---------- BRANO DEL DOCUMENTO

In meno di sei mesi le Hinds sono passate dal più assoluto anonimato alle pagine delle più autorevoli riviste musicali. E tutto sommato "Leave Me Alone" se lo merita, commenta il nostro Brother Giober. Dureranno?

Giudizio:

* era meglio risparmiare i soldi e andare al cinema

** se non ho proprio altro da ascoltare…

*** in fin dei conti, poteva essere peggio

**** da tempo non sentivo niente del genere

***** aiuto! Non mi esce più dalla testa

ARTISTA: Hinds

TITOLO: Leave Me Alone

GIUDIZIO: ***

Nell’attesa (quasi spasmodica) di poter ascoltare il nuovo album di Lucinda Williams o della Tedeschi Truck Band, di cui si dice un gran bene, una sera, finito di lavorare mi trovo, a navigare nel web alla ricerca di qualche uscita discografica della quale valga la pena scrivere.

Poco è uscito dall’inizio dell’anno, la maggior parte delle notizie più importanti ricordano ancora David Bowie, il duca bianco, il cui decesso ha avuto veramente un eco vastissimo. Martedì la notizia funesta della morte di un altro grande: Glenn Frey membro fondatore degli Eagles.

Di un disco la maggior parte delle riviste on line scrive in questi giorni ed è quello delle Hinds, band tutta al femminile, spagnola, composta da quattro ragazzine (Ana Garcia Perrote, Carlotte Cosials, Ade Martin e Amber Grinbergen) tra i 19 e i 24 anni che prima si facevano chiamare Deers, nome che hanno dovuto modificare per diritti di copyright.

--------------------

ISTRUZIONI E REQUISITI
Stampa la parte della recensione sulle Hinds che comincia con "GIUDIZIO: ***" e va avanti fino a "la pena scrivere.", senza cambiare nulla. Le righe qui sotto vengono da un'altra fonte.

---------- DATI ESTRATTI

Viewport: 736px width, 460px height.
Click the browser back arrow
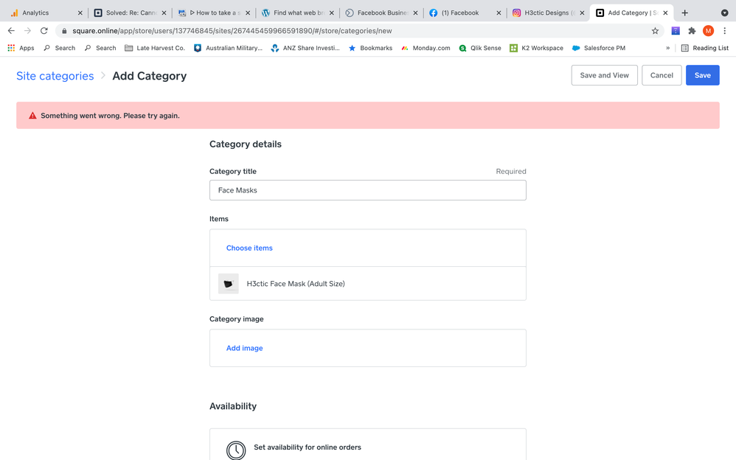coord(11,31)
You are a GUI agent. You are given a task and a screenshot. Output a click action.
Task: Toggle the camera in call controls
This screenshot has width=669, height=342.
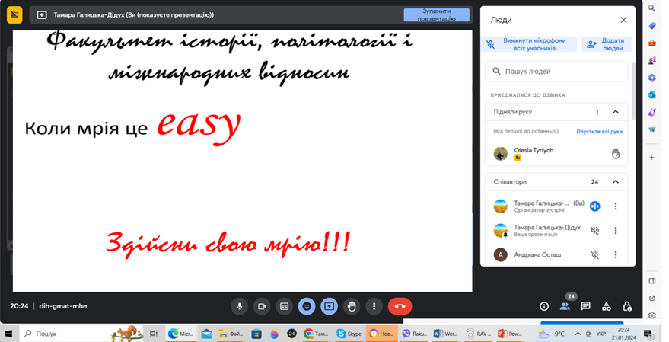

--------------------

RISPOSTA AL PROBLEMA
GIUDIZIO: ***

Nell’attesa (quasi spasmodica) di poter ascoltare il nuovo album di Lucinda Williams o della Tedeschi Truck Band, di cui si dice un gran bene, una sera, finito di lavorare mi trovo, a navigare nel web alla ricerca di qualche uscita discografica della quale valga la pena scrivere.